Honestly, I've never been able to cozy up to this oh-so-elastic theory.
Then there is the argument that by voting for people to represent me in legislative bodies, the city council, county commission, state legislature or Congress, I have expressed my consent for these people to enact laws with which I am bound to comply, because I have consented by voting. And, I am informed, I may also be punished if I fail to comply with these laws, punishment to which I have also consented in advance by voting.
However, there is one available mechanism whereby consent of the governed, or lack thereof, may be expressed very directly. That is through the power of informed juries.
It used to be a common understanding in American civics that jurors had the prerogative, even the duty, to vote in the privacy of the jury room to acquit an accused person if the juror believed that the person was being tried for violating an unfair or improper law, or under a law improperly applied.
Unfortunately, this principle is no longer taught in civics classes. Rather, judges tell jurors that their votes for guilty or not guilty must be based only on the facts of the case, and only the judge may consider the propriety of the law.
Despite this misinformation from judges, jurors still know about and jurors still act upon their unquestionable power to vote the juror's conscience in the privacy of the jury room. This is one way the consent of the governed may actually be applied in our modern era.
When northern juries refused to convict their neighbors of violating the Fugitive Slave Act before the Civil War, for aiding runaway slaves, these juries were withholding the consent of the governed. Fast-forward to current times, when a district court judge could not find enough jurors to constitute a jury, jurors willing to convict someone for simple possession of marijuana, he had no choice but to dismiss the charge. These prospective jurors were simply withholding their consent to be governed in this particular way.

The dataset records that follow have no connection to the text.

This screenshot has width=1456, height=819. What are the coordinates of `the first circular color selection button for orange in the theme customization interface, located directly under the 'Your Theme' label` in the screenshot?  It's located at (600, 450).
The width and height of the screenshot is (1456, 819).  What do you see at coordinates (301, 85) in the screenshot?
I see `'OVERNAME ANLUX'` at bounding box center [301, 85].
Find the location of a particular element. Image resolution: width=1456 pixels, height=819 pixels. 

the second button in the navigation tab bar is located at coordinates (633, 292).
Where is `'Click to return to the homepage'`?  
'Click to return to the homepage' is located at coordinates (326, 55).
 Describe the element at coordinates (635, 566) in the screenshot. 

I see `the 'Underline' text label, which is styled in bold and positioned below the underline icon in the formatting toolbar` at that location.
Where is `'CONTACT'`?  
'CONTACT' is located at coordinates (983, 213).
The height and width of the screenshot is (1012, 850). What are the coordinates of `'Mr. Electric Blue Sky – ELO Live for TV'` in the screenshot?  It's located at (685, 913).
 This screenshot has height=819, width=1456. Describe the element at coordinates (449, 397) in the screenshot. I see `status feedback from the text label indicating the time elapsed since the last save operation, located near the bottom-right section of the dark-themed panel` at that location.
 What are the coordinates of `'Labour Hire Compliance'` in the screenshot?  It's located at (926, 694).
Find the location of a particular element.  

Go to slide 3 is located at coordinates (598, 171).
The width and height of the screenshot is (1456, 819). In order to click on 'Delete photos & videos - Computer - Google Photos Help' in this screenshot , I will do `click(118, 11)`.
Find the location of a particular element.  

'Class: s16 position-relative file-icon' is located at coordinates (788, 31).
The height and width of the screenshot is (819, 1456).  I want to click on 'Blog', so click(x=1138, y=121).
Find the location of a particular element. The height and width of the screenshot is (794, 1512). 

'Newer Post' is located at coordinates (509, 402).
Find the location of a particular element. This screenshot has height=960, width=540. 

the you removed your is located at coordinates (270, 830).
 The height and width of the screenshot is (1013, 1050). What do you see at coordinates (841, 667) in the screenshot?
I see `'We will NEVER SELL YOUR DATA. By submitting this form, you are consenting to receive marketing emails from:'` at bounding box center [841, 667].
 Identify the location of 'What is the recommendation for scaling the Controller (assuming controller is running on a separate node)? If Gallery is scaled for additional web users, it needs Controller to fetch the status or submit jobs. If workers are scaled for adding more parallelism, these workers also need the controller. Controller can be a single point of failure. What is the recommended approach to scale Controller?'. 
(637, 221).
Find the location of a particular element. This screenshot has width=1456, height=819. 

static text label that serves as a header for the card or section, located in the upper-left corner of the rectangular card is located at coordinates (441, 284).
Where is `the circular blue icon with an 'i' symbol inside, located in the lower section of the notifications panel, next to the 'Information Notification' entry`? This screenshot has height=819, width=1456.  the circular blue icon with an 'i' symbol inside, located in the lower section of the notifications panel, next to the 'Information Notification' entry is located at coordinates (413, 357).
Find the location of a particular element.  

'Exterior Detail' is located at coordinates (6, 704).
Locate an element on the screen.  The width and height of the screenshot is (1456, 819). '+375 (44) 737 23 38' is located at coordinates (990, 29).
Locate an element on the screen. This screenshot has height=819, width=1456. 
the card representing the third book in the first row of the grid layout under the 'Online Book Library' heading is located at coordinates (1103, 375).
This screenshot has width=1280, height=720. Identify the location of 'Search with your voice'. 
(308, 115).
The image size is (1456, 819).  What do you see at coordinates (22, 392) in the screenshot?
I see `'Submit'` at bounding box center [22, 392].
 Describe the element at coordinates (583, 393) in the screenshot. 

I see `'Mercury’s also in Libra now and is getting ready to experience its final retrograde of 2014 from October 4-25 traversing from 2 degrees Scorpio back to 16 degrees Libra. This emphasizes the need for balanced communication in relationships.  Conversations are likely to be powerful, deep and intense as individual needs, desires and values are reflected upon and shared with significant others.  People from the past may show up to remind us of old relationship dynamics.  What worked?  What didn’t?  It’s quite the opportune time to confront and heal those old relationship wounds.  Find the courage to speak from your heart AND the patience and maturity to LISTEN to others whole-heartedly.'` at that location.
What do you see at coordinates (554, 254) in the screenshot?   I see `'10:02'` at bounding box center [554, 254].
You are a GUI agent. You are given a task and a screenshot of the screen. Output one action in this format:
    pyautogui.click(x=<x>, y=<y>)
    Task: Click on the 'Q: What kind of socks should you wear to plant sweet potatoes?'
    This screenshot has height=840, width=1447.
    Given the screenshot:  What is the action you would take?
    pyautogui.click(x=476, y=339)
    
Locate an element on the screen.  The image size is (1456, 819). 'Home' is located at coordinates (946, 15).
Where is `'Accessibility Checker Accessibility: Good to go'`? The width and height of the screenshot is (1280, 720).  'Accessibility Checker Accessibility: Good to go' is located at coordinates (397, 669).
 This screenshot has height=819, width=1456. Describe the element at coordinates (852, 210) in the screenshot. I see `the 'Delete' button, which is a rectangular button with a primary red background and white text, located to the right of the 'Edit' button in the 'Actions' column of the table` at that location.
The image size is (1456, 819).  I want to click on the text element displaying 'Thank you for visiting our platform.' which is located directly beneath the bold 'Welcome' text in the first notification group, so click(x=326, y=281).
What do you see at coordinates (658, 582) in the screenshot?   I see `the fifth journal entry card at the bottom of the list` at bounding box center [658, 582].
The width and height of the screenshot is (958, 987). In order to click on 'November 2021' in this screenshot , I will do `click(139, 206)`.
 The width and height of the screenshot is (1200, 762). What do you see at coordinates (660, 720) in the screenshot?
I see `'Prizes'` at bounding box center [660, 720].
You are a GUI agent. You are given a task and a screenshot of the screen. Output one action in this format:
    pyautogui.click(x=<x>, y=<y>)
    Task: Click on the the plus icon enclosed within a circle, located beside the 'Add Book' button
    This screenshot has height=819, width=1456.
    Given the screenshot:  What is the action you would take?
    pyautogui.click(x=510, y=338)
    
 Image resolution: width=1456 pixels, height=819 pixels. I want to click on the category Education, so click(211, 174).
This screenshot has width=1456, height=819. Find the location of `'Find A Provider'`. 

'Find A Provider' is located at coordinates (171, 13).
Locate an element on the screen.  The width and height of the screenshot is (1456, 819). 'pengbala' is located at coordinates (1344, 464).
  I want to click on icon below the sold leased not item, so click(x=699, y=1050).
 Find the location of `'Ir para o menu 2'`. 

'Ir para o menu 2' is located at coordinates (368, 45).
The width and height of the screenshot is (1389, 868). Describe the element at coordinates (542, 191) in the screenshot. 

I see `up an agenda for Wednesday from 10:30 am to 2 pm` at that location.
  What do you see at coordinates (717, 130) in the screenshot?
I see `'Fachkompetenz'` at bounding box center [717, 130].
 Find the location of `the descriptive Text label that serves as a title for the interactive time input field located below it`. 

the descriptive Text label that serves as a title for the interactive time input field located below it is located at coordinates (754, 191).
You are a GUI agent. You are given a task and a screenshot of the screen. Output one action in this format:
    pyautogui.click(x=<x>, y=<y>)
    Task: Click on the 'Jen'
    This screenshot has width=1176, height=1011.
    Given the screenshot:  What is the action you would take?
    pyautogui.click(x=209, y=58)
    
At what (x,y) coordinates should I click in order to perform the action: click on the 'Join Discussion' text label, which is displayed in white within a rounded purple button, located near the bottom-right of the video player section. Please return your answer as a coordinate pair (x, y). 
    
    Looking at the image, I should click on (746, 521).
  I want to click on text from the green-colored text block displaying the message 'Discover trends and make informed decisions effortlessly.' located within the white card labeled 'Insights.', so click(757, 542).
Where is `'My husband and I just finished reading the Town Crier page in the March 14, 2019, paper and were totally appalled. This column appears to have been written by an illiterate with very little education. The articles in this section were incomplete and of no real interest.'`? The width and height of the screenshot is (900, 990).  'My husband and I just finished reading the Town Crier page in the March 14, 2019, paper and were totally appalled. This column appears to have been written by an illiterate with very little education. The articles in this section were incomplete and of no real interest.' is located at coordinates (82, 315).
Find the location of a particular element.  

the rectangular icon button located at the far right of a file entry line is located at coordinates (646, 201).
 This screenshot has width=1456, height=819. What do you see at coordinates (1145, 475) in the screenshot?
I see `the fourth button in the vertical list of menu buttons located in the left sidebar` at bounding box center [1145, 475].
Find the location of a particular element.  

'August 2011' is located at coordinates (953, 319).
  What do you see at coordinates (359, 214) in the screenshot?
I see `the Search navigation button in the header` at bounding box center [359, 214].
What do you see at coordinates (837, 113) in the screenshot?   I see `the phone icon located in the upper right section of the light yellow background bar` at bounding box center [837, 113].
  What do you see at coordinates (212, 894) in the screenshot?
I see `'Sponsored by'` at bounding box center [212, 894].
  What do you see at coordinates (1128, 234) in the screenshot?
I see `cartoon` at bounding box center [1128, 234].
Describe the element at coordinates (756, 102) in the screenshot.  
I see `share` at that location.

Although just how consent of the governed is applied in our modern era remains less than clear, certainly one shining example of that principle is informed juries that refuse to enforce bad laws, laws for which jurors simply refuse the consent of the governed.
Gary Marbut is president of the Montana Shooting Sports Association, accepted as an expert in state and federal courts concerning self defense and use of force, and the author of “Gun Laws of Montana.”